(LAVORO DA SVOLGERE)
A – Sostituisci "Snippet Tax" con "Link Tax" e riscrivi la fonte da "Emerge con evidenza" fino a "i piccoli editori." compreso.
B – Secondo la fonte, di quante pagine è composto il documento trapelato?
C – Per favore, completa il testo sulla riforma europea del diritto d'autore scrivendo il seguito dopo l'ultima frase.
== FONTE
Nei giorni scorsi sulle pagine di Statewatch (organizzazione non-profit che si occupa di giornalismo e diritti civili) è trapelato il progetto di valutazione di impatto delle nuove norme europee in materia di diritto d'autore. Si tratta di un documento non definitivo, ma dal quale emergono le idee di base della Commissione europea nella stesura delle nuove regole. Il 21 settembre, infatti, dovrebbe essere presentata la nuova normativa.

La riforma della normativa in materia di copyright, che ha avuto un percorso piuttosto travagliato, è stata rallentata dalla consultazione indetta dalla Commissione su due aspetti che hanno raccolto un numero elevato di interventi e critiche da parte non solo degli attivisti dei diritti civili, ma anche degli stessi cittadini. Il documento, di 182 pagine, individua tre obiettivi da raggiungere: assicurare un maggiore accesso ai contenuti, realizzare un mercato digitale ben funzionante per il copyright e adattare le eccezioni al diritto d’autore all'ambiente digitale.

Al di là della problematica sulla libertà di panorama, la consultazione si è soffermata in particolare sui problemi economici degli editori, nell’ambito, appunto, delle difficoltà dei titolari dei diritti d’autore a realizzare dei profitti dai loro contenuti. La premessa è, quindi, che gli editori stanno facendo male nell’ambiente digitale, mentre le piattaforme online, i cosiddetti OTT (Google, Facebook, ecc…), ottengono enormi profitti.

La tassa sui link

Emerge con evidenza che per la Commissione non si tratta di una questione di legalità, quanto di un mero problema di ridistribuzione della ricchezza che genera l’ecosistema Internet. La soluzione prospettata dalla Commissione è quella di introdurre una sorta di Snippet Tax, cioè una tassa sulla condivisione di link e frammenti di un articolo (appunto snippet). È, in poche parole, la stessa identica cosa che negli ultimi tempi hanno realizzato sia la Germania che la Spagna, con risultati disastrosi. Per la Spagna, infatti, si è valutata una perdita a carico degli editori superiore ai 10 milioni, soprattutto verso i piccoli editori.

In Germania, la Link Tax tutela l’uso dei testo e delle miniature delle immagini da parte degli aggregatori online e dei motori di ricerca, mentre l’equivalente spagnolo non si applica ai motori di ricerca orizzontali (tipo Google Search).
La vicenda tedesca e quella spagnola, se analizzate attentamente, ci chiariscono che il problema non è affatto di legalità, appunto, cioè se Google (è preso ad esempio quale operatore principale tra gli aggregatori di News) o altri “rubano” i contenuti agli editori. Infatti se il problema fosse quello sarebbe bastato attivare le apposite direttive all’interno del file robots del sito web per impedire che Google News indicizzi, e quindi aggreghi, le notizie del giornale online.
====
== RIGHE
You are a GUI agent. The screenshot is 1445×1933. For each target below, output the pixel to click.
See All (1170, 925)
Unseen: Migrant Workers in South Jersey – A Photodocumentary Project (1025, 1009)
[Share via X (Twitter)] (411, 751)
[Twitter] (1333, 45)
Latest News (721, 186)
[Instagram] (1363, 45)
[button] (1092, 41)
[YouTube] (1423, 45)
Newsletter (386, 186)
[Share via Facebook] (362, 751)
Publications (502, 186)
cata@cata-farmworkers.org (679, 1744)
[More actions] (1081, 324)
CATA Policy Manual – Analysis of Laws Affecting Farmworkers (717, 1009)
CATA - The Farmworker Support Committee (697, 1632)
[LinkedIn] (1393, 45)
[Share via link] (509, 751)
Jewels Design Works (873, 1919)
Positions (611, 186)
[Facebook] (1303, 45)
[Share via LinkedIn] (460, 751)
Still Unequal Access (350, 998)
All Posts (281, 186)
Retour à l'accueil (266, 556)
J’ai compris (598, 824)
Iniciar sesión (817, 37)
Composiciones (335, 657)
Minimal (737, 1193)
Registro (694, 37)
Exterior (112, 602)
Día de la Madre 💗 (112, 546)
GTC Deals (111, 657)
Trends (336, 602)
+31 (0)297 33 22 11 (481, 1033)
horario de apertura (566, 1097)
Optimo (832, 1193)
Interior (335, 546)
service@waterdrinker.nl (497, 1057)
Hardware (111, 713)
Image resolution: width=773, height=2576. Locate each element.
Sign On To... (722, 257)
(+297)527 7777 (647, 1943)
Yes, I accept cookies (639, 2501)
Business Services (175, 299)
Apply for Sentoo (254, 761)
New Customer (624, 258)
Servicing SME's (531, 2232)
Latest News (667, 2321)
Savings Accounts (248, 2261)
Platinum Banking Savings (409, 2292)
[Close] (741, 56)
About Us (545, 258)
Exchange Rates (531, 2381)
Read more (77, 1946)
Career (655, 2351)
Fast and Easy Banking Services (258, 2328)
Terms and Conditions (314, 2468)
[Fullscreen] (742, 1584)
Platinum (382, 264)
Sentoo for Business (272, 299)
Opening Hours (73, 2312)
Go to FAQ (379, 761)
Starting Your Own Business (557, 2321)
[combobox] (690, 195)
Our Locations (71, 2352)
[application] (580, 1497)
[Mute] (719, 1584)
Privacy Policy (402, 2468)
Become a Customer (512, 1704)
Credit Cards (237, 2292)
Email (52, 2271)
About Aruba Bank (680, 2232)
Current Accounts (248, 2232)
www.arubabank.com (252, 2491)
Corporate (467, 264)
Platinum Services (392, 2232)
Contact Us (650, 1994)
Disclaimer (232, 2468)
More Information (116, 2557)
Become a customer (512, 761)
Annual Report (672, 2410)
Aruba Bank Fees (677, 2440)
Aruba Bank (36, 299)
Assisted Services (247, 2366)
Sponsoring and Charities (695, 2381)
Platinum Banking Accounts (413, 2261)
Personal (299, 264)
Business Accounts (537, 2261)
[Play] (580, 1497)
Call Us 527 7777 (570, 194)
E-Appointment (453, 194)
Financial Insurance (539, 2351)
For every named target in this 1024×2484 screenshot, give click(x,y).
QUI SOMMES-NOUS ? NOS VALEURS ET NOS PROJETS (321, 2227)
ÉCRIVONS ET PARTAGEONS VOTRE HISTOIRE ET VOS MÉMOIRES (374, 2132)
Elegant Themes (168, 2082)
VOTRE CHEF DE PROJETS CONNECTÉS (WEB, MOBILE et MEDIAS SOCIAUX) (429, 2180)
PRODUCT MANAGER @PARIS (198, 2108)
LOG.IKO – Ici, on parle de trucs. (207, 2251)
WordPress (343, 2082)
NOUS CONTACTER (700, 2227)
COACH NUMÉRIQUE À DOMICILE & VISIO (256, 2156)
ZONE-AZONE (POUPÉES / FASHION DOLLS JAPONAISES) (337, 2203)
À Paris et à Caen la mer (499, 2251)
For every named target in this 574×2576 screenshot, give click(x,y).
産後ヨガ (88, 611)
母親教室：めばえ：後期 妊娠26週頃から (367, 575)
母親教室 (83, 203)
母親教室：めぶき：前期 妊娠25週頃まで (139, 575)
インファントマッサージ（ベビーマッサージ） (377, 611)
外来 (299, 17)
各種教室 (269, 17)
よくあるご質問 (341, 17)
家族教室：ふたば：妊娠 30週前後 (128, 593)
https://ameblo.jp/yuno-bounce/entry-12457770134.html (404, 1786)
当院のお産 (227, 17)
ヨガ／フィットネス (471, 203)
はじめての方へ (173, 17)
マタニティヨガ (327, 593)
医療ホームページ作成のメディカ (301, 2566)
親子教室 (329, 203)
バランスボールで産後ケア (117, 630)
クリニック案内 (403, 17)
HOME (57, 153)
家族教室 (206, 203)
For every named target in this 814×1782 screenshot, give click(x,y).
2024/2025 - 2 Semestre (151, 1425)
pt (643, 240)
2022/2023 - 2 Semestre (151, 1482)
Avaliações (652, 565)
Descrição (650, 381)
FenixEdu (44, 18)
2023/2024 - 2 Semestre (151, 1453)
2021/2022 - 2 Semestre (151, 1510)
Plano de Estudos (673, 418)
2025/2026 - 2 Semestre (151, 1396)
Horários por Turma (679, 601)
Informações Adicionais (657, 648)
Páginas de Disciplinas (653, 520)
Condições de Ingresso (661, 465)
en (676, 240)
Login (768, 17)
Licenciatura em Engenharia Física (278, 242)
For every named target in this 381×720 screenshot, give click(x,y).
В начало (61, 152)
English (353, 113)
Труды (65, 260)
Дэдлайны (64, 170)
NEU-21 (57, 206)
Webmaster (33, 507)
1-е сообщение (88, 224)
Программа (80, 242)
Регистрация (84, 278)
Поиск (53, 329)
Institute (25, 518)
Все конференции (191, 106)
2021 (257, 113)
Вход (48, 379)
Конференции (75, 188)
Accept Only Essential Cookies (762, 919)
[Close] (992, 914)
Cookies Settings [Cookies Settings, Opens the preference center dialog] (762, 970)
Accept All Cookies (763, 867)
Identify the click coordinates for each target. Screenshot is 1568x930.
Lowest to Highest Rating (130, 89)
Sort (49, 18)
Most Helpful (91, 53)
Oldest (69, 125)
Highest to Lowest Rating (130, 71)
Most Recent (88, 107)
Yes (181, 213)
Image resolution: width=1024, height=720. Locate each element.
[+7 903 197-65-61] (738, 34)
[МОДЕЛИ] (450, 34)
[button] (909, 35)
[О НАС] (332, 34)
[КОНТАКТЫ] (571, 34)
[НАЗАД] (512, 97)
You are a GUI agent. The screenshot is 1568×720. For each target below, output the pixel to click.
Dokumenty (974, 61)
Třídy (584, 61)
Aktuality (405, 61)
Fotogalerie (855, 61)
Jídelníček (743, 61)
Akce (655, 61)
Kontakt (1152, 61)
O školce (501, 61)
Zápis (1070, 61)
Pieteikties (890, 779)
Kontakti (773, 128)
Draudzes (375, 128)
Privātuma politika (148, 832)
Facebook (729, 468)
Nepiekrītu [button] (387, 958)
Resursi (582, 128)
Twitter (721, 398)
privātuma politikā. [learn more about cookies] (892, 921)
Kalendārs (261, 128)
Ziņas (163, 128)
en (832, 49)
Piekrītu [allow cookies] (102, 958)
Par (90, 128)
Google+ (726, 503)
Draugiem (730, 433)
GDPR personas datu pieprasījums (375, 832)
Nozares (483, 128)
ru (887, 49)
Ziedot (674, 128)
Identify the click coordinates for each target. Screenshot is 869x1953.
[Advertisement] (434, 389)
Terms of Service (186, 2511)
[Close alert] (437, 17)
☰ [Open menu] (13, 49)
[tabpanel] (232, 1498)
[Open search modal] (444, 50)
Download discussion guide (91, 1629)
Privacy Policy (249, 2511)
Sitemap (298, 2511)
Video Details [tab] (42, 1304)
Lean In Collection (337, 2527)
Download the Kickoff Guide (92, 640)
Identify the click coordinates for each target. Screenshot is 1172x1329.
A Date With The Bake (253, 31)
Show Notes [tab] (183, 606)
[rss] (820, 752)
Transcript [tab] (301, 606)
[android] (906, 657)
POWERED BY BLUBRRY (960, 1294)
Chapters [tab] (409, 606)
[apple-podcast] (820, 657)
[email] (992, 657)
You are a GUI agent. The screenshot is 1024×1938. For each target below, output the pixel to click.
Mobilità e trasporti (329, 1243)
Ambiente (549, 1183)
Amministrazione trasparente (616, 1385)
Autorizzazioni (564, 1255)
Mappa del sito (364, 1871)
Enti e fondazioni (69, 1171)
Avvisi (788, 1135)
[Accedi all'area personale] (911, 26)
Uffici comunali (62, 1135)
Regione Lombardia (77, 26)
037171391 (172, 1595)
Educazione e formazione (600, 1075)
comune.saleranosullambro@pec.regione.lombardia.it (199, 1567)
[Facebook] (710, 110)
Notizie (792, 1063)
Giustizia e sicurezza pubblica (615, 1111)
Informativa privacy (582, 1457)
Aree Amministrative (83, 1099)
====
(RISPOSTE AI COMPITI)
A –
Emerge con evidenza che per la Commissione non si tratta di una questione di legalità, quanto di un mero problema di ridistribuzione della ricchezza che genera l’ecosistema Internet. La soluzione prospettata dalla Commissione è quella di introdurre una sorta di Link Tax, cioè una tassa sulla condivisione di link e frammenti di un articolo (appunto snippet). È, in poche parole, la stessa identica cosa che negli ultimi tempi hanno realizzato sia la Germania che la Spagna, con risultati disastrosi. Per la Spagna, infatti, si è valutata una perdita a carico degli editori superiore ai 10 milioni, soprattutto verso i piccoli editori.

B – 182 pagine.

C –
All’introduzione della legge tedesca, Google ha risposto chiudendo l’accesso alle notizie dei giornali tedeschi, i quali, invece di essere contenti della cessazione del “furto”, si sono adirati contro l’azienda americana chiedendo al governo un intervento perché imponesse a Google di pagare. Cosa che non è accaduta e quindi gli editori tedeschi hanno fatto marcia indietro preferendo essere linkati da Google News piuttosto che perdere l’ingente traffico generato dall’azienda americana. In Germania anche l’editore Axel Springer, il più acerrimo contestatore di Google News, ha dovuto ammettere che il traffico di Google è troppo importante per far quadrare i suoi conti.

In Spagna la cosa è andata diversamente solo perché la legge vieta agli editori di rinunciare al compenso, per cui è accaduto che il Google News spagnolo è stato chiuso da Google, con perdita di traffico da parte dei giornali, fino al 14% per i piccoli editori, il 6% per i grandi editori.
Si noti che la perdita è maggiore per i piccoli editori, quindi questo tipo di leggi di fatto concentra maggiormente il mercato.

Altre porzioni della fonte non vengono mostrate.